Friday, March 17, 2017

Limaye’s Big Blue Catalog Value Project

The eagle eyed among you will notice a new category titled Projects to the right of this post. The first project involves, among other things, calculating the catalog value of all the stamps in the Big Blue Volume One.

As Dilip R. Limaye's Volume One has been almost at 100% completion (missing only one stamp - the elusive Syria Scott 106c), he has been creating Excel spreadsheets to keep track of his collection and its catalog value. This includes all stamps for which there are spaces in his 1943 version of the Scott International Volume One (Big Blue) album. For all of these, he has entered the Scott 2017 catalog values for mint and used stamps. As a service to all Big Blue collectors, Dilip is allowing me to publish summary information on the current catalog values for every country in Volume One as he has time to enter the data. So if everything goes as planned, the last major unknown about the Big Blue, the total catalog value of the 35,000 stamps therein, may finally be within grasp. And it has only taken a hundred years. (The first International album was published in 1914.)

I think this knowledge will be an important step towards countering the notion that the Volume One is really a "junior" album containing largely common stamps. It may also confirm that a collection based on the least catalog value will be considerably less expensive to build than one exclusively used or unused. I am also intrigued with trying to guess which countries will turn out to be the most expensive and which the least.

After you read the results for countries A-C, please remember to check back periodically for updates. Dilip welcomes comments.

4 comments:

ChrisW said...

Bob,

So, how is this going to work since, as you know, many of the spaces in BigBlue could be used for multiple stamps depending on perf, watermarks, etc? Also, as we know, condition is a major factor in stamp values.

ChrisW said...

I understand better now after actually reading Limaye's post more carefully :>) He averages all the different options and also gives the lowest cost option too. Interesting.

What's becoming clear after looking at the A's, B's, and Cs anyway is that there are one or two countries that really stands out with high value stamps and skews the results.

Bob said...

Chris, I agree that the averaging has been very revealing, so far. If Mr. Limaye has anything to add, he'll post here or on the page itself. (We're still working all this out.)

Dilip Limaye said...

Perhaps I should clarify what I am doing.I agree with Chris that (a) many of the spaces in the Big Blue provide options (as Jim Jackson's excellent work on developing the Big Blue checklists has pointed out, sometimes there are as many as 4 or 5 options for the same space); and (b) the value of any stamp depends substantially on its condition.
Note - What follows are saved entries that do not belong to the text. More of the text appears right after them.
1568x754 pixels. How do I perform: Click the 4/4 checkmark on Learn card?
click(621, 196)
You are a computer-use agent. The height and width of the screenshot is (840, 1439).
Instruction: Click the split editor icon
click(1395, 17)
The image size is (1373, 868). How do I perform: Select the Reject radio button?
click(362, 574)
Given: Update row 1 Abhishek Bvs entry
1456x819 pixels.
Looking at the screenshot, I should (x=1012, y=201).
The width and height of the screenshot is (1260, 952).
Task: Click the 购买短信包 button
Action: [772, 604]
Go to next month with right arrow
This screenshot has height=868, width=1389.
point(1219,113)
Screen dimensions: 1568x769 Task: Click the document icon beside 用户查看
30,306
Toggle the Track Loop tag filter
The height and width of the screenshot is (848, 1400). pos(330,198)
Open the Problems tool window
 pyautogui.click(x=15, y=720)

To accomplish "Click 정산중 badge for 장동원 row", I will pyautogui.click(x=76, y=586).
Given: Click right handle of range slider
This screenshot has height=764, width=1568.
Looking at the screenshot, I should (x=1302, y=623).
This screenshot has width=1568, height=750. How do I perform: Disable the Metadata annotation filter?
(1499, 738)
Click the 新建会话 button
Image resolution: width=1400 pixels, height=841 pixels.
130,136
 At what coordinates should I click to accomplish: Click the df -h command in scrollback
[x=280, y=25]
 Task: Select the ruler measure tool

So using the Scott catalog values may not give an accurate assessment of anyone's collection. I started this project initially to simply get the total cat value (CV) of my Big Blue collection (which is 99.99% complete - I have a different error stamp in the space that Scott has designated for Syria 106c) because I was intrigued by trying to find out how much my collection has appreciates=d inn terms of CV over the last two decades.

I have a 1943 version of the Big Blue (BB) album and my inventory is based entirely upon my own collection. My ongoing project to enter the CVs of all my stamps will take a long time to complete. I am up to the "F" countries now. I am finding out as I do the inventory that there are many differences between my album and the more modern 1969 or 1997 albums for which Jim has provided his checklists.

When Bob heard about what I was doing, he said he has often wondered how much it may cost to build a complete BB collection. I realized that as I was preparing an inventory and entering the Scott values for mint (unused) and used stamps, it is simple and easy for me to simply add the CVs of the mint and the used stamps in my spreadsheets to provide am indication of the total CV of all stamps in the BB for each set of countries. In doing this, I am using my spreadsheet that has, when multiple options are available for a space, the stamp that is in my album. So it is not an average of all the stamps that could be placed in that space. Note also that Scott provides CVs for Never Hinged stamps for some stamps but not for all. Trying to enter those values in the spreadsheet will require substantial more work and I have not done this. The results are merely indicative, but may be somewhat useful to collectors interested in learning about indicative costs of building a collection.

We should recognize that the results are merely indicative about what the total CV would be if all stamps in the BB spaces were filled with mint stamps, with used stamps, or with the lower of the two CVs in each space. And, as indicated earlier, for multiple choices, the CVs reflect the value of the stamp in my album.

One thing I have learned that it is clearly much less expensive to be selective (if cost is an issue) about getting the lower cost item of the mint and used CVs for each space than simply collecting all used or all mint.

Shall be glad to provide any additional information or clarification. Watch for the results of the "D" and "E" countries coming soon.